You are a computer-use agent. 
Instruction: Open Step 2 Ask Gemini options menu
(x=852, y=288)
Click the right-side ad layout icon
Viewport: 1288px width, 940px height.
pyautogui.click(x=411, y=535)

What is expected: Change "options menu" to "settings menu" in every one of the items above and write their lines out again, leaving everything else the same.

Task solution:
You are a computer-use agent. 
Instruction: Open Step 2 Ask Gemini settings menu
(x=852, y=288)
Click the right-side ad layout icon
Viewport: 1288px width, 940px height.
pyautogui.click(x=411, y=535)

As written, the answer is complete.